__Information provided__.
>> Start

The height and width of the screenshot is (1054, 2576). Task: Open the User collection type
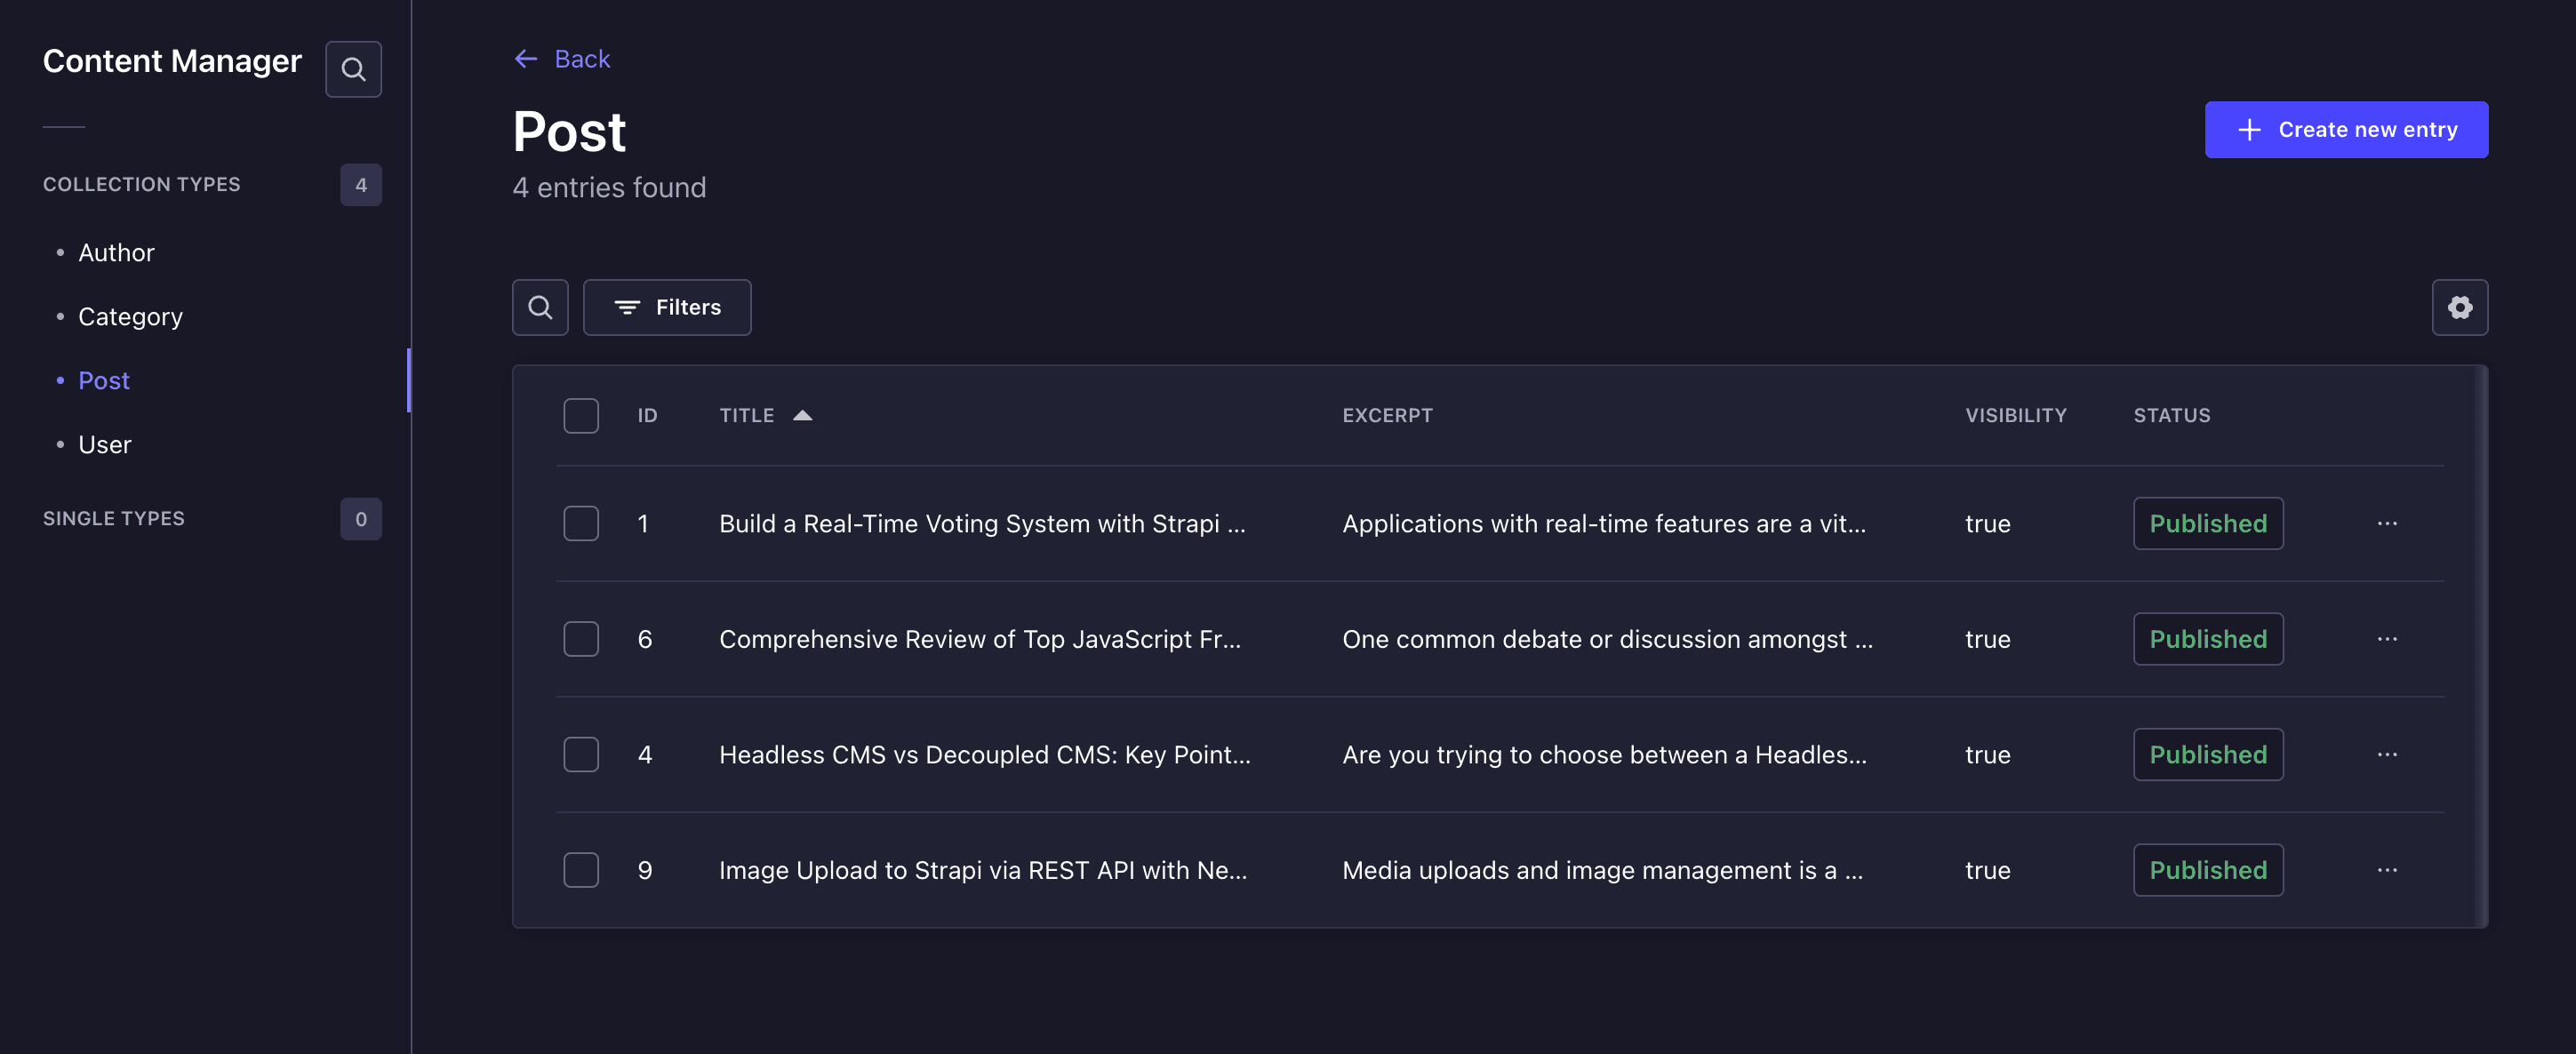pyautogui.click(x=104, y=444)
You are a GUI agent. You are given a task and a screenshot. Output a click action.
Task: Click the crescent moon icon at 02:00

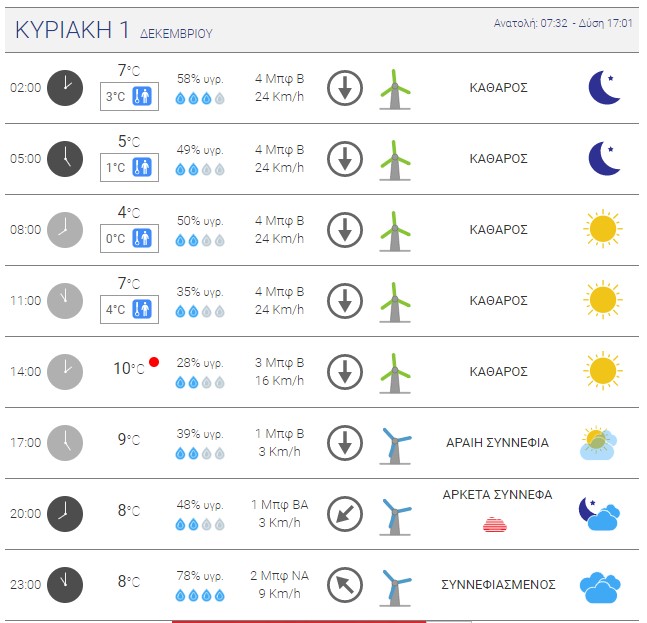click(x=604, y=87)
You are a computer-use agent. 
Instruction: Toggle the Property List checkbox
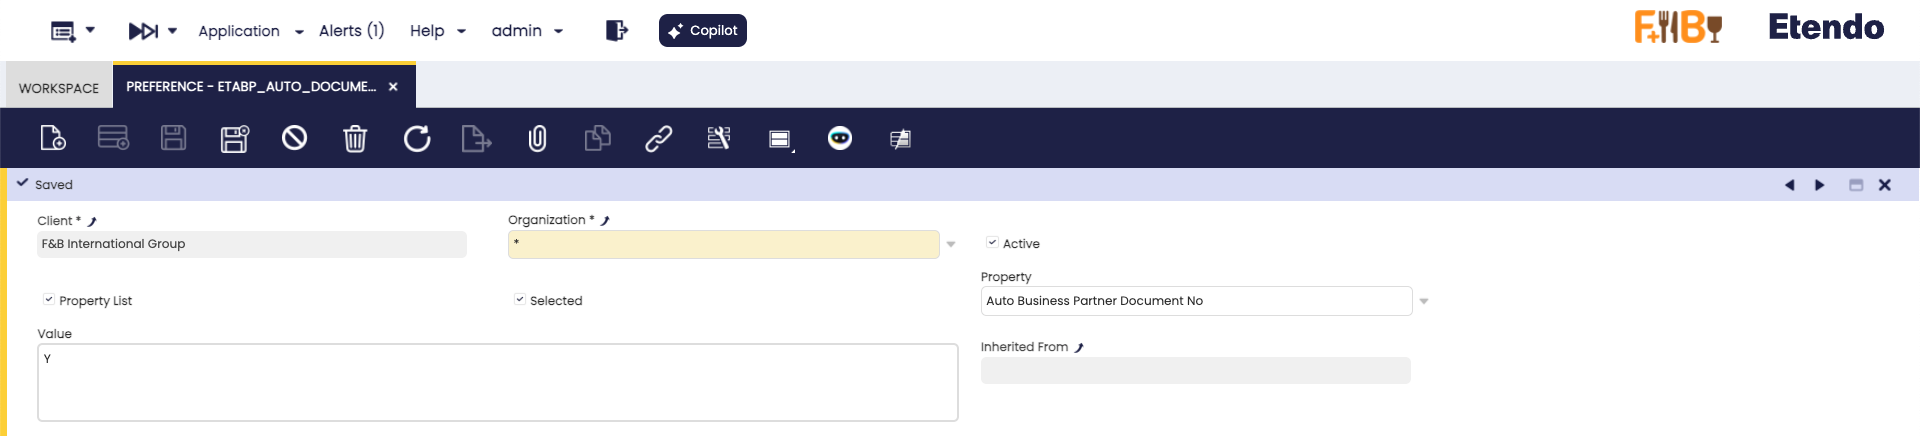(49, 300)
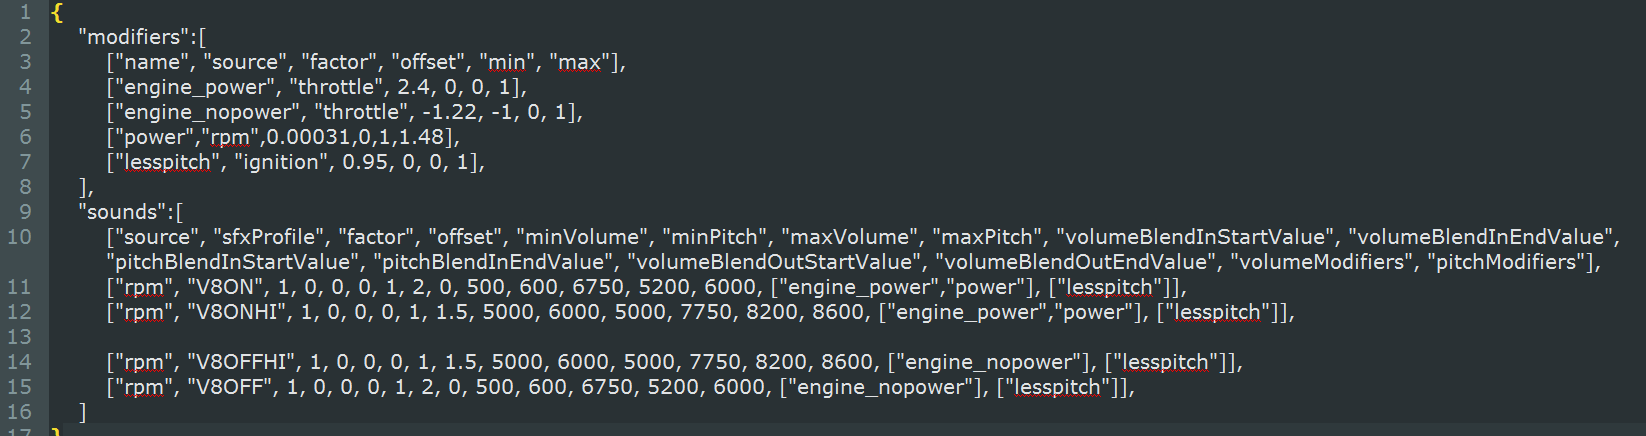The width and height of the screenshot is (1646, 436).
Task: Click line number 16 in gutter
Action: [x=19, y=412]
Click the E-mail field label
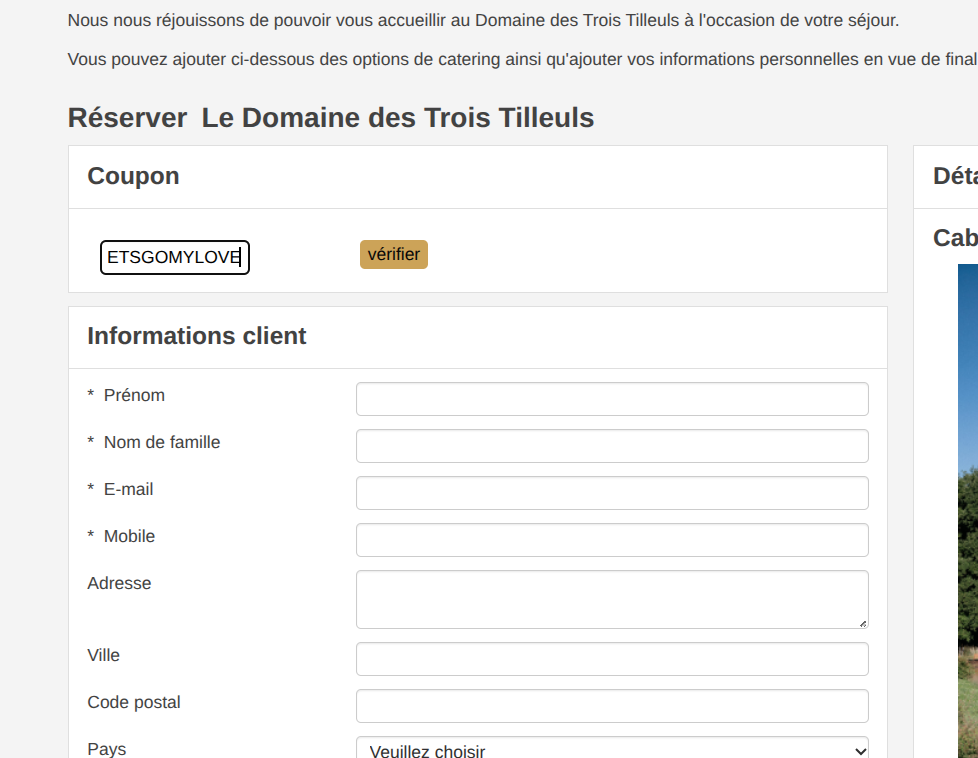 [x=128, y=490]

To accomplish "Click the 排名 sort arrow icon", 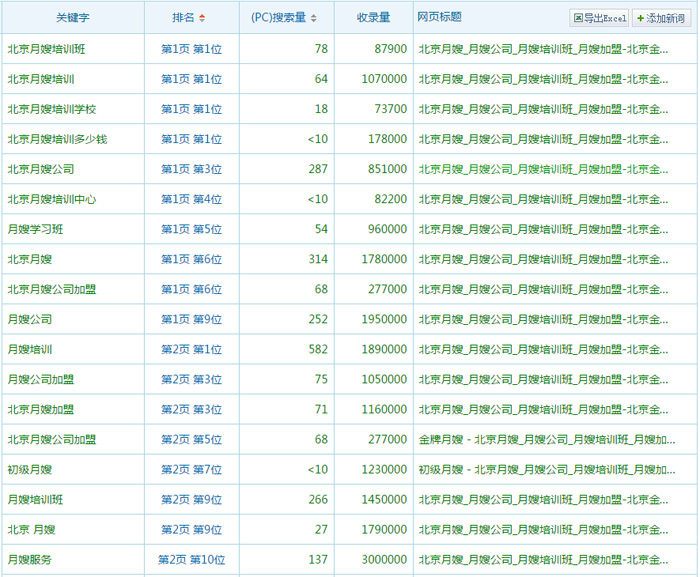I will pos(203,18).

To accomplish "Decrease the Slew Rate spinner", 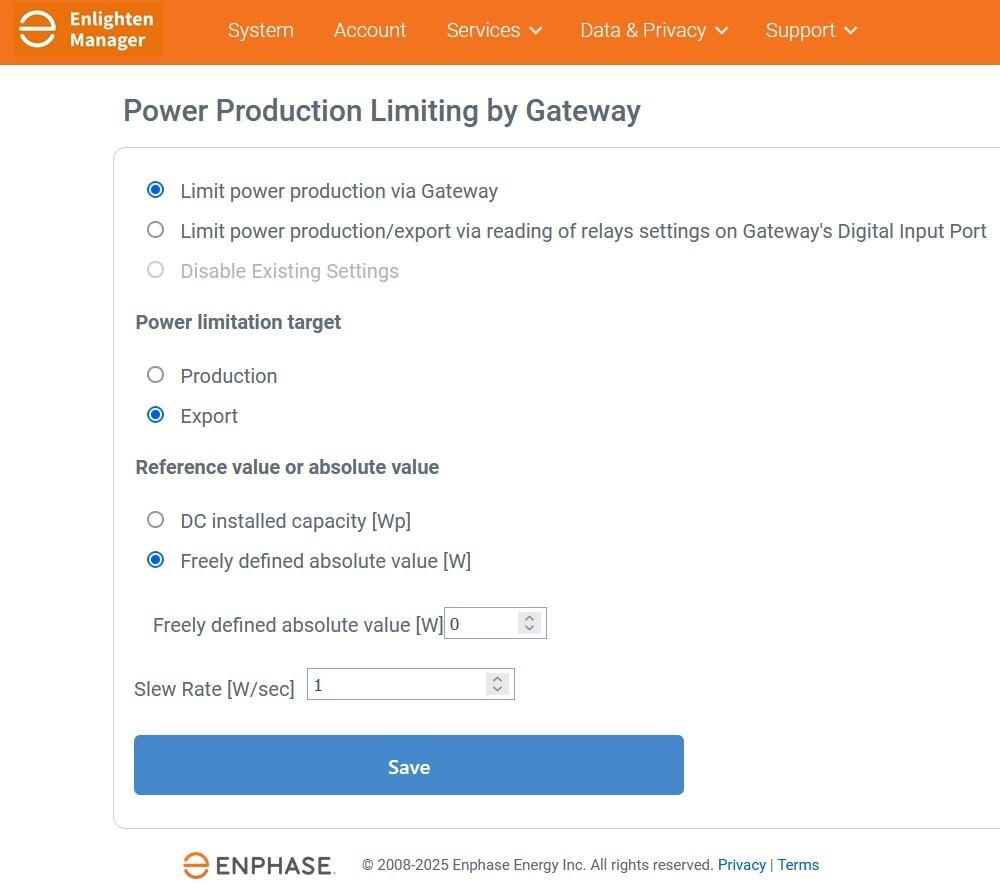I will pos(497,689).
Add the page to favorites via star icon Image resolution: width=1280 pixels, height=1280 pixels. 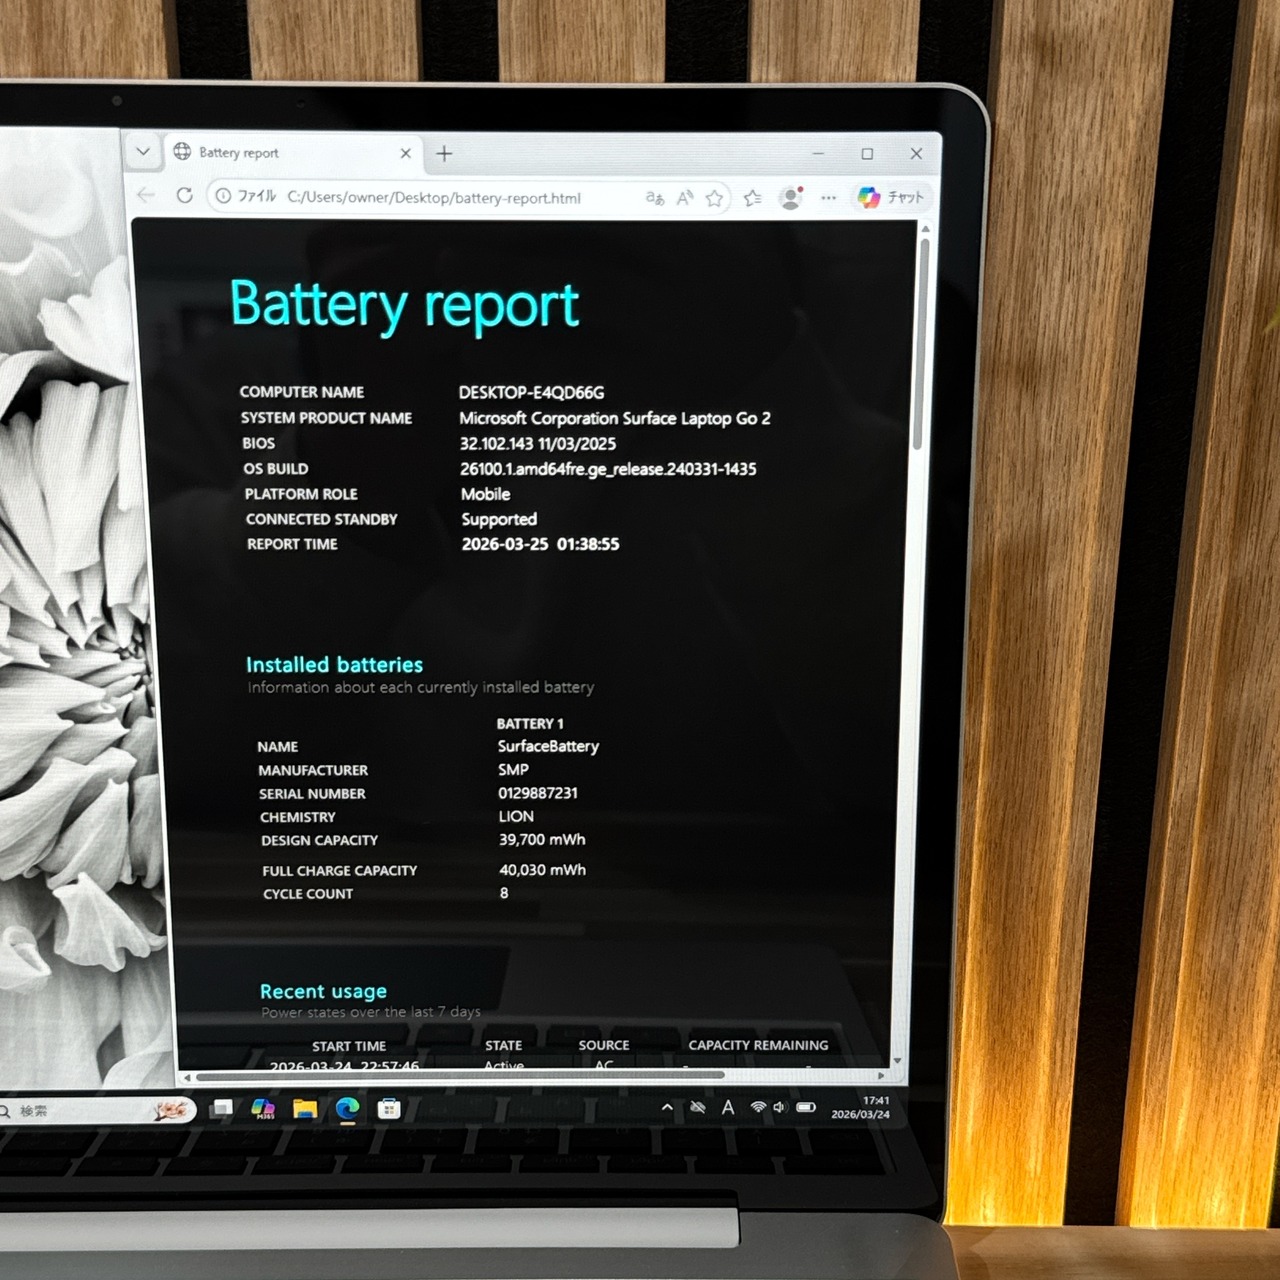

>> End

__What you will do__.
Copy the records word for word, from the beginning through the line containing "[x=128, y=490]", and leave the pictures out.

__Result of the exercise__.
The height and width of the screenshot is (1054, 2576). Task: Open the User collection type
pyautogui.click(x=104, y=444)
You are a GUI agent. You are given a task and a screenshot. Output a click action.
Task: Click the crescent moon icon at 02:00

click(x=604, y=87)
You are a computer-use agent. 
Instruction: Toggle the Property List checkbox
(49, 300)
The width and height of the screenshot is (1646, 436).
Task: Click line number 16 in gutter
Action: [x=19, y=412]
Click the E-mail field label
 [x=128, y=490]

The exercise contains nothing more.